Backgrounds and objectives: The male predominance of gastric cancer suggests that female sex hormones may have a protective effect against gastric cancer. We evaluated the expression of estrogen receptors in gastric cancer tissue and cells and the clinical significance of ER-β expression in gastric cancer.
Method: ER-α, ER-β proteins extracted from normal stomach, gastric cancer tissues, and cultured gastric cancer cells (KATO-III, mkn28, mkn45, and mkn74) were assessed by Western blot analysis. The clinical significance of ER-β was explored using tissue microarray methods and immunohistochemical staining of specimens from 148 gastric cancers.

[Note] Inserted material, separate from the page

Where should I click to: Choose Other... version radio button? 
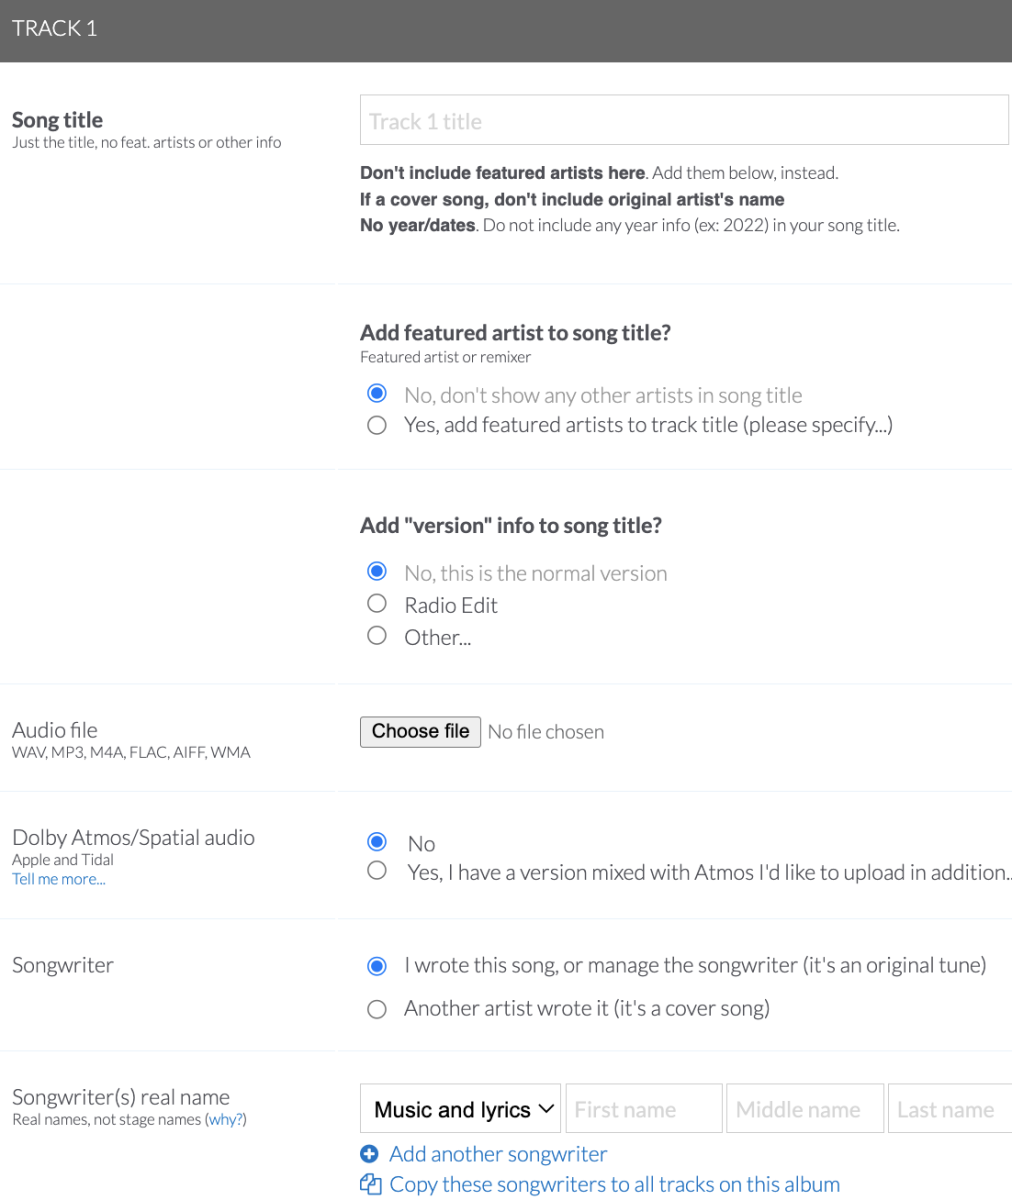pyautogui.click(x=377, y=635)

Results: Both ER-α and β protein expression were noted in normal and gastric cancer tissues. However, in cultured gastric cells, only ER-β was noted in mkn28 and mkn74. Of 148 gastric cancers, 67 (45.3%) were ER-β positive. The ER-β positive group was associated with lower tumor stage, Lauren's intestinal type, negative perineural invasion, and free of recurrence. The ER-β positive group had a better 3-year survival compared with the negative group in survival analysis.
Conclusion: Our results suggest that the presence of ER-β in gastric cancer could have a protective effect against invasiveness of gastric cancer. Further studies are needed to clarify the role of ER-β in gastric cancers.